One year after the birth of conjoined twins who were initially born as triplets, a United Arab Emirates Hospital has offered to separate them free of charge.
The development is coming after the babies’ parents were said to have lost hope considering the amount initially involved in carrying out the medical exercise.
According to Daily Trust Report, when the babies father, Malam Hassan Isa left his home at Gangara community in Giwa LGA of Kaduna State in the morning sometime in early January, 2022, he didn’t envisage that his pregnant wife, Suwaiba, would deliver triplets.
A medical scan months earlier revealed that Suwaiba was pregnant with twins. It was her eighth pregnancy, and her husband, a twin himself, said he was elated.
However, when his sister-in-law approached him at the village square later that morning to announce that his wife had delivered, Isa said a sense of foreboding descended on him.
Isa told Daily Trust on Sunday that he rushed home and discovered that several villagers had converged outside his home.
He said, “When I saw that my wife had delivered triplets, not twins, I felt a sense of relief and gratitude to Allah, not minding that two of the girls were joined together. It is a miracle that is left for only Allah.”
The wife, Suwaiba recalled in a telephone conversation that, “It was a simple delivery.”
The 33-year-old mother explained that the labour pains started around 5am when she woke up to ease herself and say her early morning prayers. She said she had prepared to welcome a set of twins, but that instead a set of female conjoined twins popped out.
She said alone in her room, “I saw them, and honestly I was not afraid and not even worried. I am a believer. A few seconds later, I felt my abdomen move again and I thought the placenta was about to come out, but it was another girl; I had delivered triplets.”
The couple revealed that they were persuaded to leave their home on the fringes of Kaduna, near Funtua in Katsina State for the Ahmadu Bello University Teaching Hospital (ABUTH), Zaria.
Hassana and Hussaina’s triplet sister, Hauwa, has been medically certified healthy. The triplets spent almost nine months at ABUTH where they underwent nutritional rehabilitation and some investigations with the help of Global Initiative for Peace, Love and Care (GIPLC); an NGO which caters for vulnerable children and women.
The family were moved to the University of Abuja Teaching Hospital (UATH), Gwagwalada, where they are presently being observed.
With a reputation for successful separation of conjoined twins, UATH in 2018 separated a set of conjoined twins who shared a single liver.
However, the National Coordinator of GIPLC, Nuhu Fulani Kwajafa, told Daily Trust on Sunday that the case of the Isa conjoined twins, Hassana and Hussaina, was more complicated.
Shedding more light on the issue, a consultant paediatric surgeon at ABUTH, told our correspondent that Hassana and Hussaina had a condition called omphalo-ischiopagus tetrapod; which means they are joined in the abdomen and in the pelvis and have four legs.
He explained that so far no case as complicated as theirs had survived separation in Nigeria, even though he noted that their chance of survival if separated overseas was between 70 and 80 per cent.

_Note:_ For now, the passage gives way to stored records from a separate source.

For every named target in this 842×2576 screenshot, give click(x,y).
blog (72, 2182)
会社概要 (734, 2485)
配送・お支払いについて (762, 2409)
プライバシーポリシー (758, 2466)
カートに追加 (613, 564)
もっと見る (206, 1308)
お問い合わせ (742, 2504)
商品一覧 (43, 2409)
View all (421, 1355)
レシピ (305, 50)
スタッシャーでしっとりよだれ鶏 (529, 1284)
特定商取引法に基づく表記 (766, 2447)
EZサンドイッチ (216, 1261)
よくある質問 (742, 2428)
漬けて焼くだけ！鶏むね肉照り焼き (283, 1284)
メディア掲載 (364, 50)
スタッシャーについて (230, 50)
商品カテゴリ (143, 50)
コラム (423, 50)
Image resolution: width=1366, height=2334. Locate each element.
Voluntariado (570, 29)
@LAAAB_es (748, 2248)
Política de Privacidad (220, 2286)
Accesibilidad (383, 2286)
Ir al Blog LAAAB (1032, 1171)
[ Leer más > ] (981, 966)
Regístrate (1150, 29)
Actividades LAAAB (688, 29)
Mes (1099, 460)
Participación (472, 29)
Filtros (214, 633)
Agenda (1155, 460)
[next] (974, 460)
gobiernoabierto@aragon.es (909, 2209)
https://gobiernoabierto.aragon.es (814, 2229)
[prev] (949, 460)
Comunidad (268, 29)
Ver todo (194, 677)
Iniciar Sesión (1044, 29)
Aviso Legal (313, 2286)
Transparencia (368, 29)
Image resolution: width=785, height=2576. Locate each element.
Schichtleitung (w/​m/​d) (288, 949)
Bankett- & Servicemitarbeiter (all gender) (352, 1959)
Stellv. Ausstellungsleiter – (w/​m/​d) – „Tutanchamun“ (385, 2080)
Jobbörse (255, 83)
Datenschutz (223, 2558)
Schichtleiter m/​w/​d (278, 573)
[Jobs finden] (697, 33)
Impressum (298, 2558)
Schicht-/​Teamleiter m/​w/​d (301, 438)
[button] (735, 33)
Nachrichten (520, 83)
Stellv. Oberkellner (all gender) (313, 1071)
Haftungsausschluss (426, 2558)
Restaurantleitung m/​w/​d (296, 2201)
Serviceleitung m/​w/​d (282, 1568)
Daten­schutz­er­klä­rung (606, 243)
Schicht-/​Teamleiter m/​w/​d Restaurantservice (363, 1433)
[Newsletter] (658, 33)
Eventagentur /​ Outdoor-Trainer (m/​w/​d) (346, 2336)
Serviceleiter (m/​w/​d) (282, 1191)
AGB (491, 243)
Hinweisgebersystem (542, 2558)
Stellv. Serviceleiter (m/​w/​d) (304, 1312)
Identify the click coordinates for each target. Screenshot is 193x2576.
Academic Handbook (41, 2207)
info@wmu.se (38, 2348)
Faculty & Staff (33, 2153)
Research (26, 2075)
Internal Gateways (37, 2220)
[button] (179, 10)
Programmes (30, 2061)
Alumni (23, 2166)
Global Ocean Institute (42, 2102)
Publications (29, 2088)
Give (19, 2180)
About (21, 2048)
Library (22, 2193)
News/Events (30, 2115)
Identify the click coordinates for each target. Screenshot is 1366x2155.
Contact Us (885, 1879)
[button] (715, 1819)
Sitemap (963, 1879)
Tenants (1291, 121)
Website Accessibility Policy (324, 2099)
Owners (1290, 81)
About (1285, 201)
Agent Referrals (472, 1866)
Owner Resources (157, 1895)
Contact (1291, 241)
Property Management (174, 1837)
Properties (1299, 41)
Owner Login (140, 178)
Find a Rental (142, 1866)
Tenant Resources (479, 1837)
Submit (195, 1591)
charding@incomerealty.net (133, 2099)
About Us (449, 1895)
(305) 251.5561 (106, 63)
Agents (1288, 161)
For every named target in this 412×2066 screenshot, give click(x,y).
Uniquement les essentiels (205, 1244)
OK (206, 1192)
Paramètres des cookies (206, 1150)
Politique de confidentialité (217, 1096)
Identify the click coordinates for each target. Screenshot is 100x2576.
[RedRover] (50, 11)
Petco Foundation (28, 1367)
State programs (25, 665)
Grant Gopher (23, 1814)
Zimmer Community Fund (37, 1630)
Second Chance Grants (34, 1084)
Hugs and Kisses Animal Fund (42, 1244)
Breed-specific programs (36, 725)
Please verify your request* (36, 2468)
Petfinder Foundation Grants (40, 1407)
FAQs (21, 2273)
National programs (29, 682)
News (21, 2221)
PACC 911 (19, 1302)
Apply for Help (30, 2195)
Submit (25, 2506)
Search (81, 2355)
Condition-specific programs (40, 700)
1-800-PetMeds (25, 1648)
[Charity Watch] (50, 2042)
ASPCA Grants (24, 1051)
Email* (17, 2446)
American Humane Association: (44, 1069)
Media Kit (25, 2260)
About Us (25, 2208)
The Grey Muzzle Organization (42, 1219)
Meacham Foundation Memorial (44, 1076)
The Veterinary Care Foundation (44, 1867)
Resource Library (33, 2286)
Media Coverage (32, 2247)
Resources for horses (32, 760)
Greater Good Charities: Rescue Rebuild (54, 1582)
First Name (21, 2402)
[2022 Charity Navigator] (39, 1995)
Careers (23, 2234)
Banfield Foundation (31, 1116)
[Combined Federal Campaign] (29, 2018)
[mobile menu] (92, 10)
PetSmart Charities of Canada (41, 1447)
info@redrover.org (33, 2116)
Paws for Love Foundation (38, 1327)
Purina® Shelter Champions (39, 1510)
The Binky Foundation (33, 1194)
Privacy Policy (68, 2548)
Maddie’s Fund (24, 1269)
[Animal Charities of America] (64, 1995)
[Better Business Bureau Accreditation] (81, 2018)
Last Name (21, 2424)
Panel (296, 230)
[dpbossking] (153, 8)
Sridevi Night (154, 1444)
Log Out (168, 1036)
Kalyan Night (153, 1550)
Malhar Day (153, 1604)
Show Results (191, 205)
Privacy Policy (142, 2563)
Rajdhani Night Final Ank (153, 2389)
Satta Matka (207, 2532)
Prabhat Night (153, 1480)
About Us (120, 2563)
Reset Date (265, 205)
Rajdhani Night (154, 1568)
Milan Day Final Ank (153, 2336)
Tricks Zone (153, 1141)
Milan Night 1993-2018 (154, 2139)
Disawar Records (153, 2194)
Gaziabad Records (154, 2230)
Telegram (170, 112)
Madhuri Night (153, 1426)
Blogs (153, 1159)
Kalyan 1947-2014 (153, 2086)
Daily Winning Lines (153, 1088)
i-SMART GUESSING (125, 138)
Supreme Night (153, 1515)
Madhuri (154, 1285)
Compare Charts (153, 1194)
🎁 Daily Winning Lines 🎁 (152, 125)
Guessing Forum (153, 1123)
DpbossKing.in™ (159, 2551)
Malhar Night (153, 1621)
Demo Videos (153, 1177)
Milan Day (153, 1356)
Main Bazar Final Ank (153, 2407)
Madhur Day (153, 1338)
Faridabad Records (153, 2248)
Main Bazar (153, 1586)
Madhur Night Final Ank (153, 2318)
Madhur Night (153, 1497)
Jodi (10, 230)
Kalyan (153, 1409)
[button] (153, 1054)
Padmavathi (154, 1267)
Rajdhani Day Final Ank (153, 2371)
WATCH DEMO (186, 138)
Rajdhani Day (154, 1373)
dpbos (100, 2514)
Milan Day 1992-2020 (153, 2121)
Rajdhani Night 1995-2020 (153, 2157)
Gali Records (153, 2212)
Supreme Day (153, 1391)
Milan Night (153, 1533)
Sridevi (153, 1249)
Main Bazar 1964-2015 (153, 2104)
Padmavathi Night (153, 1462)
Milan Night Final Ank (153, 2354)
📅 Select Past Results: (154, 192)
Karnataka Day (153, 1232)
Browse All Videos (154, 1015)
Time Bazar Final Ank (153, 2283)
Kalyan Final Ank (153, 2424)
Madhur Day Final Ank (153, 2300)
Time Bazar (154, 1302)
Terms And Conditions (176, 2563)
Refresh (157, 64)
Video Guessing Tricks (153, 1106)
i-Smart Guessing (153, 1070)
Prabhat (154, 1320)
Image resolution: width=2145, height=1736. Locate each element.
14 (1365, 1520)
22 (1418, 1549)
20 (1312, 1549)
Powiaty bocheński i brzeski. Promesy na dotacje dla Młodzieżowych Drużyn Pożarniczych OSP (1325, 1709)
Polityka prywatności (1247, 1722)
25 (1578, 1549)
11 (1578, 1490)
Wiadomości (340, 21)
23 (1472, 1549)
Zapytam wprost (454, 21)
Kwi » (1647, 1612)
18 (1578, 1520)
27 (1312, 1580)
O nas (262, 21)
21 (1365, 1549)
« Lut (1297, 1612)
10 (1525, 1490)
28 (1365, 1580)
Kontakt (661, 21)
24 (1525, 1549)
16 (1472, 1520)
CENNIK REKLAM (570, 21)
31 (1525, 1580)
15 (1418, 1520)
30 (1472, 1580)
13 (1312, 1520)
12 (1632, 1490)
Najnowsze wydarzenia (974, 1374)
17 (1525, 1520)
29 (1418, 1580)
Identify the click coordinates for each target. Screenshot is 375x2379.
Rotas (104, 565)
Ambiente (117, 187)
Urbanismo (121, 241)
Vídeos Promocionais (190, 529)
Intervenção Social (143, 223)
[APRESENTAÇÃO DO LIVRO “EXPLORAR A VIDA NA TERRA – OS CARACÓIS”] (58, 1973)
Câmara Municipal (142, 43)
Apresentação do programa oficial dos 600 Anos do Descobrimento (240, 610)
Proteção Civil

He said they had reached the perfect time for separation, as separation should be done usually between nine and 12 months for complex cases.
“This is for them to be able to develop like other children. By this time, you expect a child to be able to start sitting down, crawling and walking. You also need that period for two things: for them to grow well so that their tissues can be well separated. Secondly, to buy time for all the investigations you need to do so that when you are going in for surgery you know that this is what you are going in to treat.”